喷涂双极膜的分子设计、快组装机制及纳微结构演变行为

The related technology of bipolar membrane is of significantly importance to promote the scientific progress in the fields of environment, energy, chemical engineering and biology. The key scientific point in the development of bipolar membrane material is to establish the structure-performance relationship between the micro-, nano-structure and surface properties of the cation-, anion- exchange layers and intermediate layer with the water dissociation and ion transport behaviors. With regard to the unique multilayer structure of bipolar membrane, the combination of an alternately, sequentially or simultaneously spray self-assembly and crosslinking reaction will be developed to form polyelectrolyte complex intermediate layer and membrane layer, which will be a new type of bipolar membrane material system. The charge compensation, chain conformation, polymer rearrangement on the substrates and the multi-scale structure evolution behavior in such a fast assembly process will be revealed in the nano-scale range. The effects of building blocks and assembling conditions on the growth kinetics, the membrane thickness, and microtopography will be intensively investigated. Subsequently, the influences of multi-scale structure and interfacial properties on water dissociation and ion transport behavior will be further studied. Based on the above, a new way to enhance both the water dissociation and ion transport behaviors will be constructed. This will provide necessary theory guides for the design and assembly of novel multi-component and multi-layer bipolar membrane, and the regulation of nanometer thickness and the microstructure of cation-, anion- exchange layers and intermediate layer.
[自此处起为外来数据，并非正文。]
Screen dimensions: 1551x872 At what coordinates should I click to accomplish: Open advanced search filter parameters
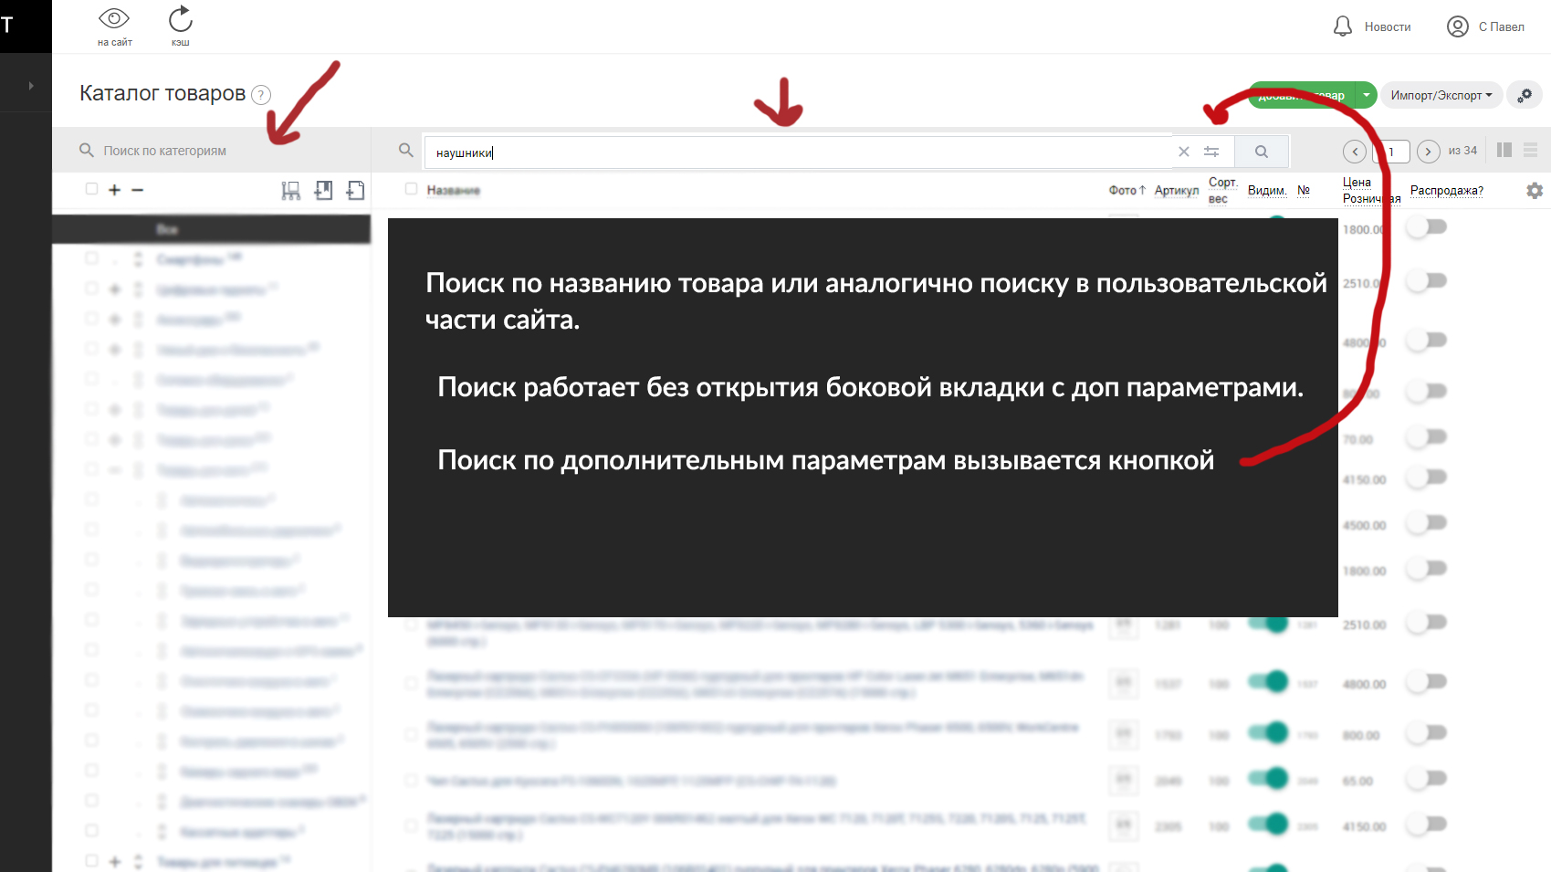[1211, 152]
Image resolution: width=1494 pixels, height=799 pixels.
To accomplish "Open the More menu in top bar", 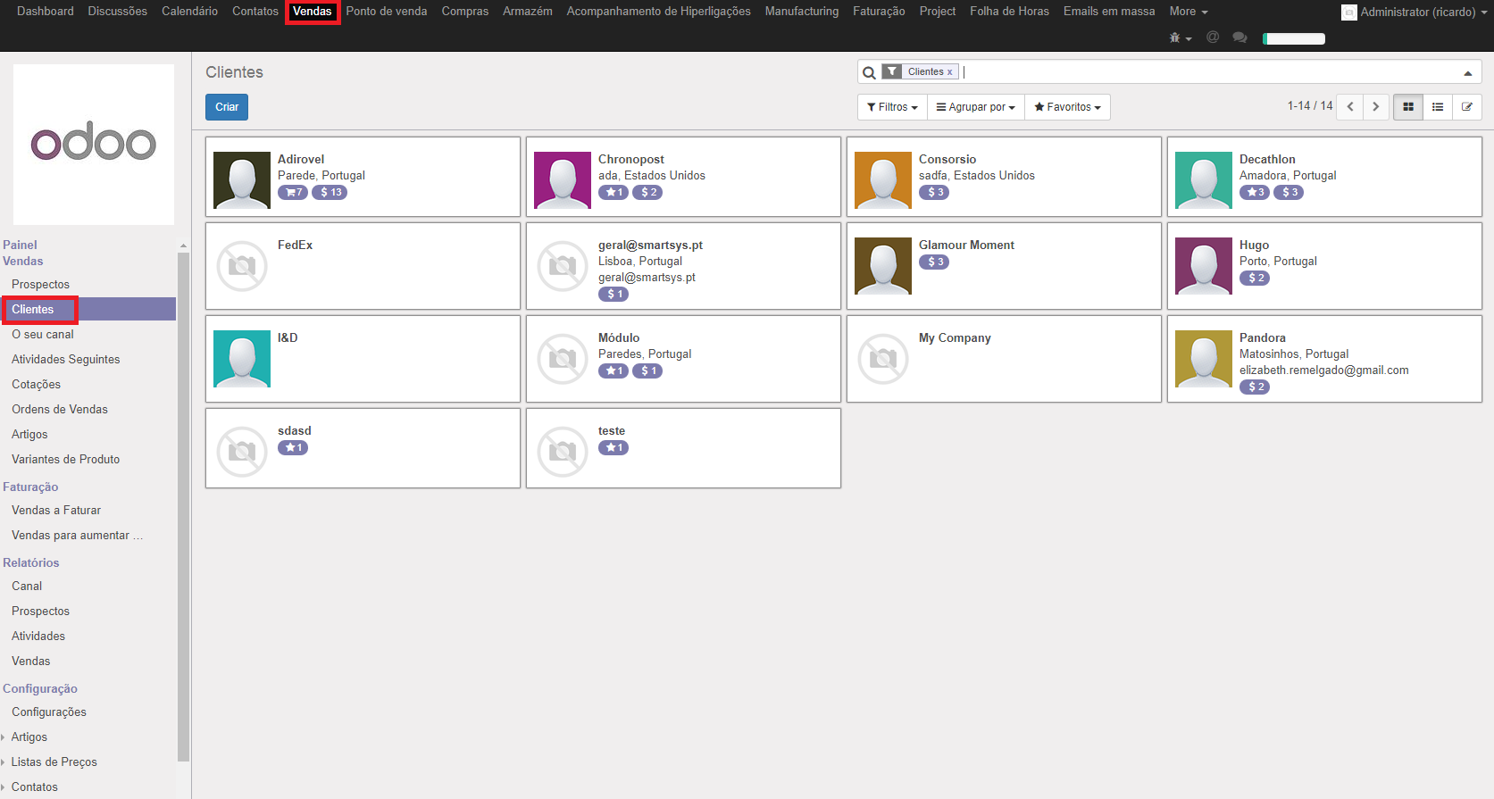I will 1188,12.
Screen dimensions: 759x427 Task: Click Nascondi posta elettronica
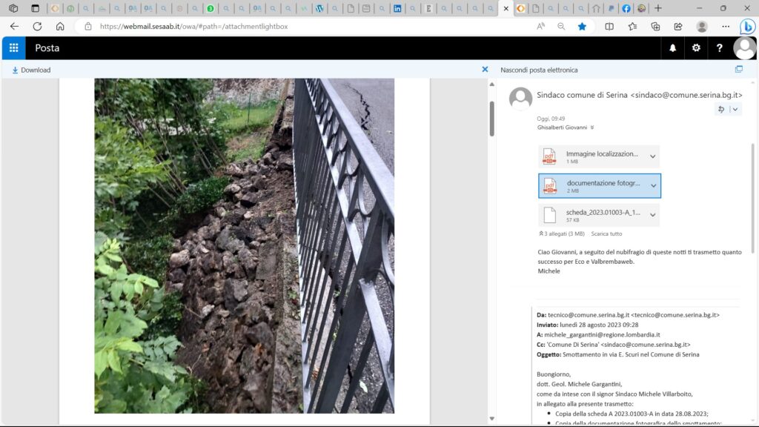(539, 70)
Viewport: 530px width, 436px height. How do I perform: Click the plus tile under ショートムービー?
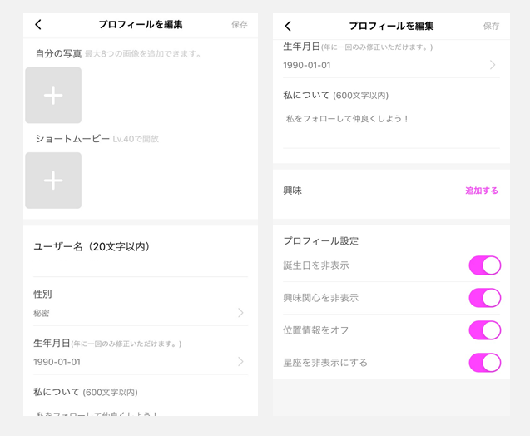coord(53,181)
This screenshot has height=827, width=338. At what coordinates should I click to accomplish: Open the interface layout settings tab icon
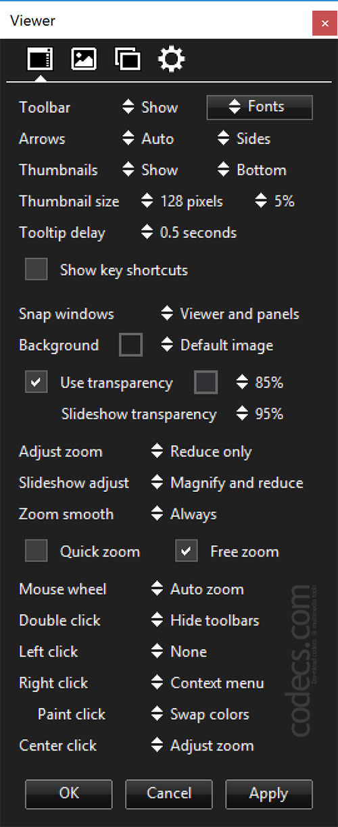coord(40,59)
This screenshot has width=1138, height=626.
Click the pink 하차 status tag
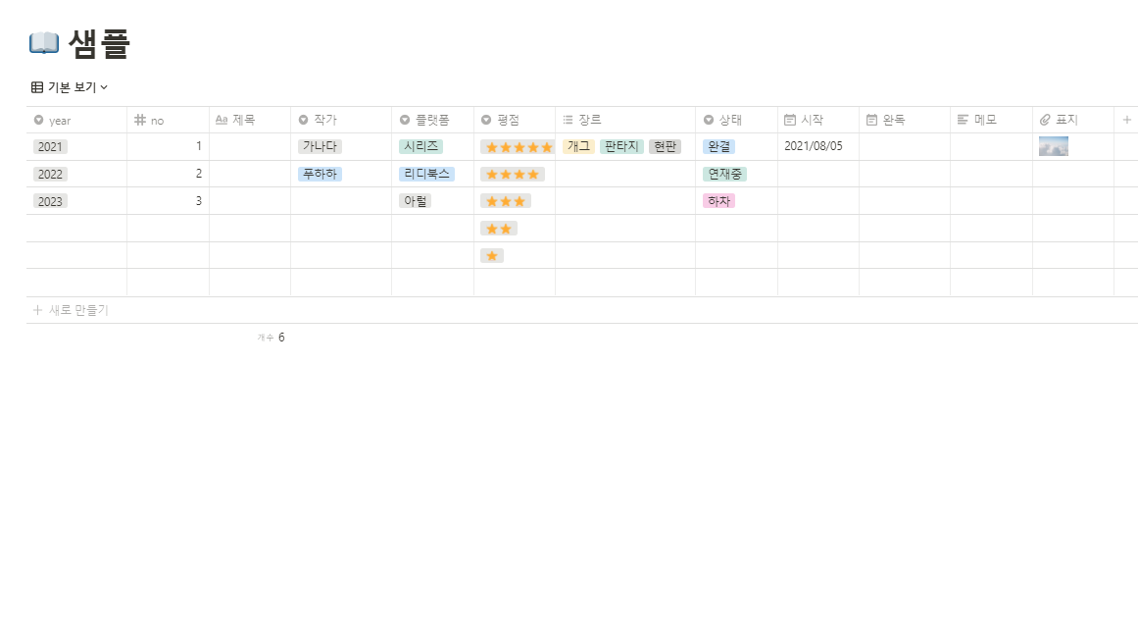pos(718,201)
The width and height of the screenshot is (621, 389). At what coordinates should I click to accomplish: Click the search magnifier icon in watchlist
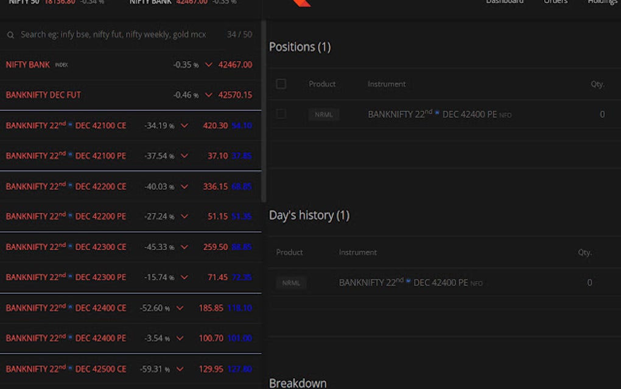(x=10, y=35)
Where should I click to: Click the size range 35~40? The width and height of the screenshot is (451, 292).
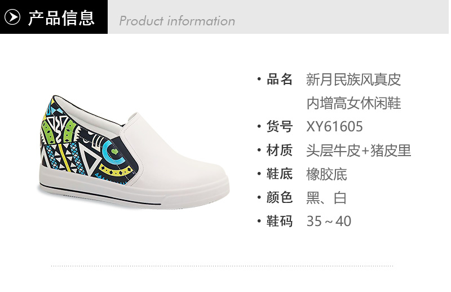click(x=329, y=221)
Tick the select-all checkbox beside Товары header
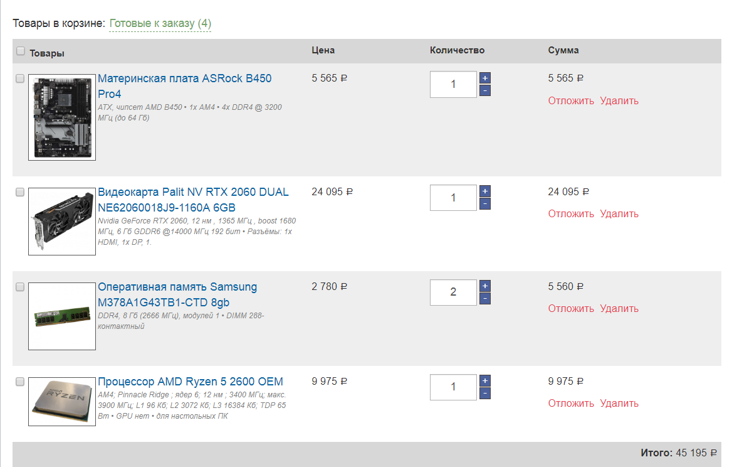732x467 pixels. coord(20,51)
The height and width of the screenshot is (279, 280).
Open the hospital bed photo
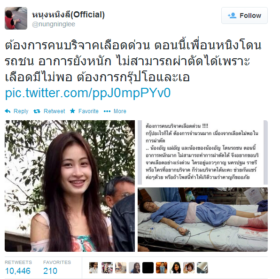pos(202,219)
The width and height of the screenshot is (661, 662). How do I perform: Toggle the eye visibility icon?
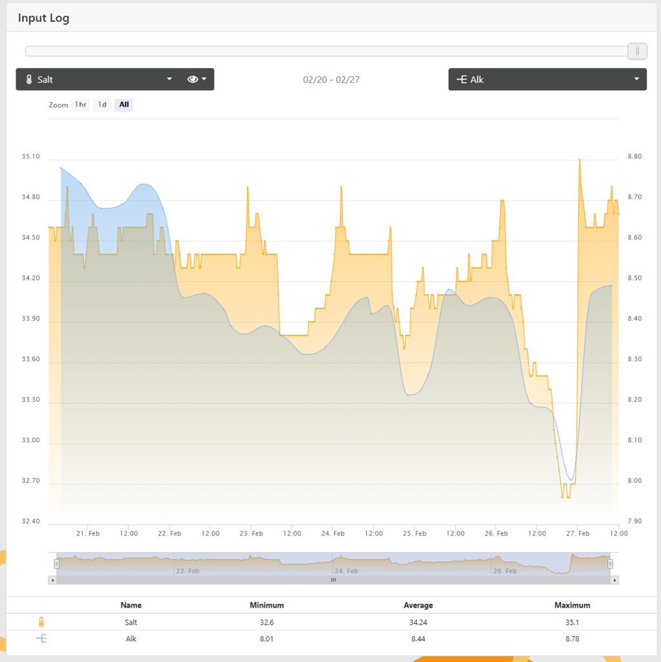193,80
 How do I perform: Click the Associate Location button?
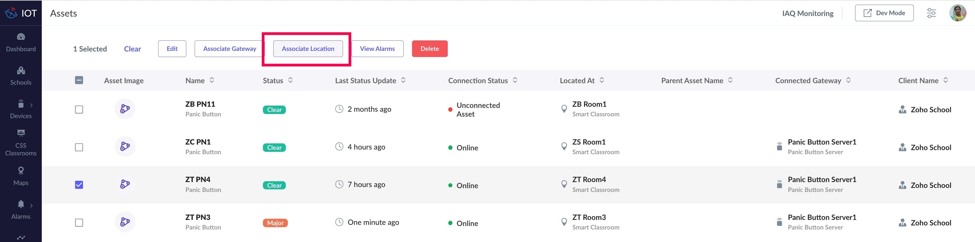tap(308, 49)
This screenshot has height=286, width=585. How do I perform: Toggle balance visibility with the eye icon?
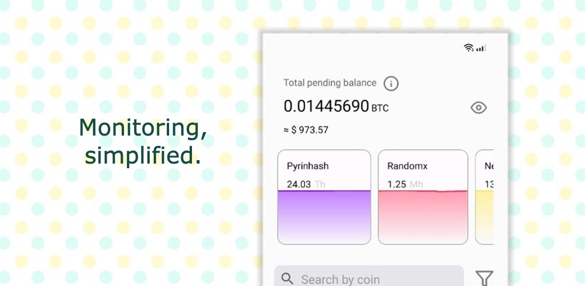point(478,108)
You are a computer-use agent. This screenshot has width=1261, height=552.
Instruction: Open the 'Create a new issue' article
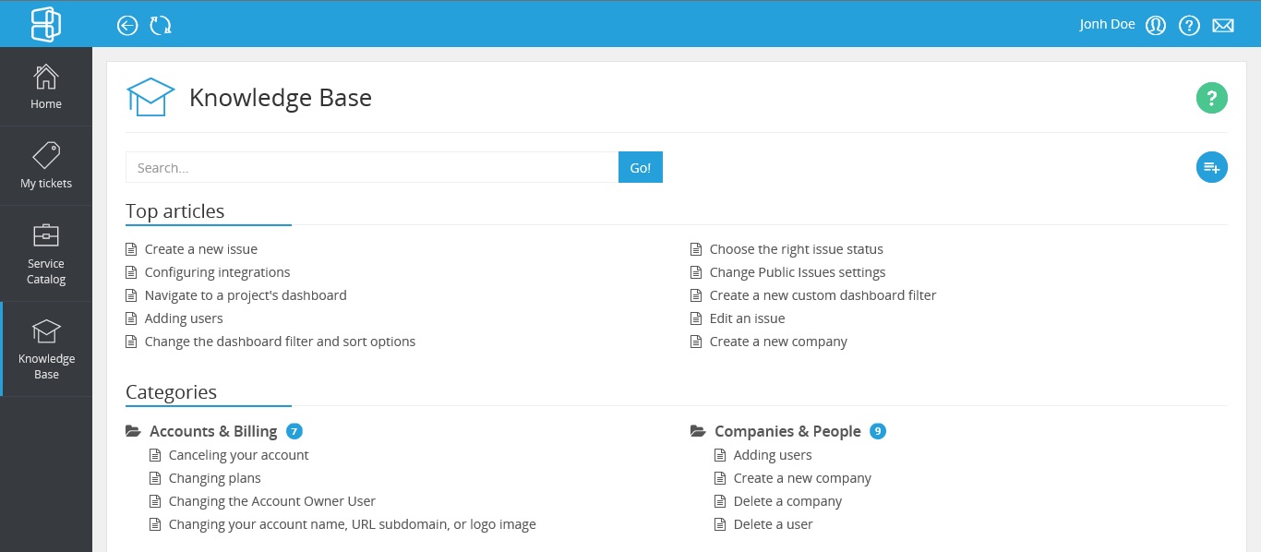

基于双极膜的相关技术对于推动环境、能源、化工和生物等领域的科学进步具有重要意义。双极膜材料发展的关键科学问题是要建立阴、阳膜层和中间界面层的微纳结构及表面性质与水解离和离子传递行为之间关联的科学规律。针对双极膜多层结构的独特性，本研究将通过交替、顺次或同步喷涂组装和交联反应形成聚电解质多层复合物中间界面层和膜层，从而构建一类新型双极膜材料体系。从纳米尺度上揭示快组装过程中聚电解质在基底表面的电荷补偿、链构象变化、重排及多尺度结构演变行为；研究构筑基元和组装条件对膜的生长动力学、膜层厚度、纳微形貌的影响；进一步掌握膜的多尺度结构和界面性质对水解离和离子传递行为的影响规律。构建出一条协同强化水解离和盐水扩散行为的新途径，为有目标性地设计和组装新型多组分多层双极膜、实现阴阳膜层和中间界面层的纳米级厚度和微结构调控提供必要的理论指导。

本研究将通过交替、顺次或同步喷涂组装和交联反应形成聚电解质多层复合物中间界面层和膜层，制备了一系列新型双极膜材料体系。并在纳米尺度上揭示快组装过程中聚电解质在基底表面的电荷补偿、链构象变化、重排及多尺度结构演变行为；研究构筑基元和组装条件对膜的生长动力学、膜层厚度、纳微形貌的影响；研究了界面性质对水解离和离子传递行为的影响规律。为有目标性地设计和组装新型多组分多层双极膜、实现阴阳膜层和中间界面层的纳米级厚度和微结构调控提供了相应的理论指导。